Michelle Pate, who heads the sea turtle conservation program for the South Carolina Department of Natural Resources, said the unofficial 2014 tally for her state is 2,065 loggerhead nests, down from 5,198 a year ago. Like Dodd, she chalked the difference up to natural fluctuations in the turtle's reproductive cycles.

"We had four really good years," Pate said. "To the average person it looks a little more dire, but it's sort of biological in nature."

No 2014 numbers were available for Florida, which sees the vast majority of loggerhead nesting in the U.S. The state recorded 77,975 nests last year and appears on target to see about the same or even a little higher count this year, said Anne Meylan, who coordinates the statewide nesting beach program for Florida's Fish and Wildlife Research Institute. She said loggerheads that nest in Georgia and the Carolinas form a genetically distinct population from those seen in most of Florida, so it's not unusual for their reproductive cycles to differ.

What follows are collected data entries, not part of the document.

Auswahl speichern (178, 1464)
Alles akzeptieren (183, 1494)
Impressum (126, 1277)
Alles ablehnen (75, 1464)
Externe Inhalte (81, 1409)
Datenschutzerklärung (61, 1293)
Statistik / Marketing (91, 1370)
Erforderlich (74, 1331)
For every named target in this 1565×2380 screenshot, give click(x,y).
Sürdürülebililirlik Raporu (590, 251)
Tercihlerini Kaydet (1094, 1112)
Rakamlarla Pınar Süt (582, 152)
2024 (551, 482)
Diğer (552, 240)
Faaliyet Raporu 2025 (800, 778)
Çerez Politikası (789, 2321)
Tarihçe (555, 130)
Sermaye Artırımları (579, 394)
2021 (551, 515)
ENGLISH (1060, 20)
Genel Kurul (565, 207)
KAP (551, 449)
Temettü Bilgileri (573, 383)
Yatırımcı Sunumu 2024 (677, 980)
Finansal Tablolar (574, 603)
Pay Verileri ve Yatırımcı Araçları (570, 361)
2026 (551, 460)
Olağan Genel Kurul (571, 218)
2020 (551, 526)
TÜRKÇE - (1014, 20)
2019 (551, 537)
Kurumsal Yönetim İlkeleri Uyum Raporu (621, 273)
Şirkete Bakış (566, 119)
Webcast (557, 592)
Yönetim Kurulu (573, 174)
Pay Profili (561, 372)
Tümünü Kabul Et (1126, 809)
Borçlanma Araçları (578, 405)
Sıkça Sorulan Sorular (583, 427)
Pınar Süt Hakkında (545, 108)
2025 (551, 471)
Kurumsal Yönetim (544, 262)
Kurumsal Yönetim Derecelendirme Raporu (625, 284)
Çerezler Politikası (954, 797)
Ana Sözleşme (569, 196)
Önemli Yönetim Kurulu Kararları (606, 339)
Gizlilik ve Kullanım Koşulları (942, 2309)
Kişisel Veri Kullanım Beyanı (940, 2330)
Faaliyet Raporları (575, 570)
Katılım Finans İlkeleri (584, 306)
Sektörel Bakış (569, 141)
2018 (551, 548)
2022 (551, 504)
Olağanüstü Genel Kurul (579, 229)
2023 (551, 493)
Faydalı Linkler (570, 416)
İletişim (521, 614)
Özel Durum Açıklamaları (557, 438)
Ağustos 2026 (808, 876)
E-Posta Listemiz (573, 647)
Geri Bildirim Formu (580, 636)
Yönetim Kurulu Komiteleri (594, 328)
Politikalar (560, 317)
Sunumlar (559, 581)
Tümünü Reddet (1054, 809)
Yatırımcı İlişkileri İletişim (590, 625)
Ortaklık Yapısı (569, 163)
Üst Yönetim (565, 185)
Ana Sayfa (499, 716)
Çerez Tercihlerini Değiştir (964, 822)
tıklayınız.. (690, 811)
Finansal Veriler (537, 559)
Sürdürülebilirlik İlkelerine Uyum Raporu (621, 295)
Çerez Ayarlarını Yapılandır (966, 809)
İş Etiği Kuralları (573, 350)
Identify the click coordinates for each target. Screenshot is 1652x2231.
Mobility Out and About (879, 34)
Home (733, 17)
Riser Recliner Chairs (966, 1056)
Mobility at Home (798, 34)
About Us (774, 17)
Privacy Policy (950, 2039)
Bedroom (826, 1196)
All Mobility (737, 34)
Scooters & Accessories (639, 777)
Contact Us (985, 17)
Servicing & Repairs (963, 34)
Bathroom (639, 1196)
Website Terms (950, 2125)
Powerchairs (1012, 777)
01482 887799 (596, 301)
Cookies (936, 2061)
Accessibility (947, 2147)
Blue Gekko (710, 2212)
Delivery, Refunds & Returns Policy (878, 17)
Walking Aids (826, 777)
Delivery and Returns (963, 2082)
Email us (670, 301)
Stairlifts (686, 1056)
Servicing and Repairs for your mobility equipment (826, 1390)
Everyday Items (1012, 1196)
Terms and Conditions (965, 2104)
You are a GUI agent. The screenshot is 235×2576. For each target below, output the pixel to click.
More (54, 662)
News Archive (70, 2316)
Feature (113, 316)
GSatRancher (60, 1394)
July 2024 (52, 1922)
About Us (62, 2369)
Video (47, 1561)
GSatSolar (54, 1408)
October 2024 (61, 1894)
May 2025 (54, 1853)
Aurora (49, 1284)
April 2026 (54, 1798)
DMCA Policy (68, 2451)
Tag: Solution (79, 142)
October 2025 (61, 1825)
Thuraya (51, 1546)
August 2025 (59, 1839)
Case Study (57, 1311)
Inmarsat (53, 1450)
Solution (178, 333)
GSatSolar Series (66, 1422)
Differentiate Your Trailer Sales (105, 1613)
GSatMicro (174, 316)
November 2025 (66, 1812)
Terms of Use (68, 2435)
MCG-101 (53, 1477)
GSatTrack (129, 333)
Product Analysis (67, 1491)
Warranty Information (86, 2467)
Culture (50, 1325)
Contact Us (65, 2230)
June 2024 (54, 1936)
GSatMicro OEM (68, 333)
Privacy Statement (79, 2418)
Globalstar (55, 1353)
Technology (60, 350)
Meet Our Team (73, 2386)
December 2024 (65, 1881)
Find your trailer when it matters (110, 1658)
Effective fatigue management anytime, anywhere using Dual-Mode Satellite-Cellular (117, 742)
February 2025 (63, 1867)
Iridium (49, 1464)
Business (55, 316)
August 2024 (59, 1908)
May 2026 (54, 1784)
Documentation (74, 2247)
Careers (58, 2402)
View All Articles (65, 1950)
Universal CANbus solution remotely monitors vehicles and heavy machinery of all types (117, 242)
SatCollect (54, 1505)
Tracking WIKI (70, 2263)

On Tybee Island, Georgia's most densely populated beach, nests counted by volunteers walking the shoreline each summer morning dropped just a little this year to 18, compared to 21 a year ago.

At the Tybee Island Marine Science Center, which coordinates those volunteers, director Maria Procopio said she's not discouraged that nest numbers dipped for the first time in years. It wasn't long ago, in 2009, that Tybee Island reported just three loggerhead nests.

"Our nesting numbers were so, so low for so long that just being up in this range is really a comfort," Procopio said.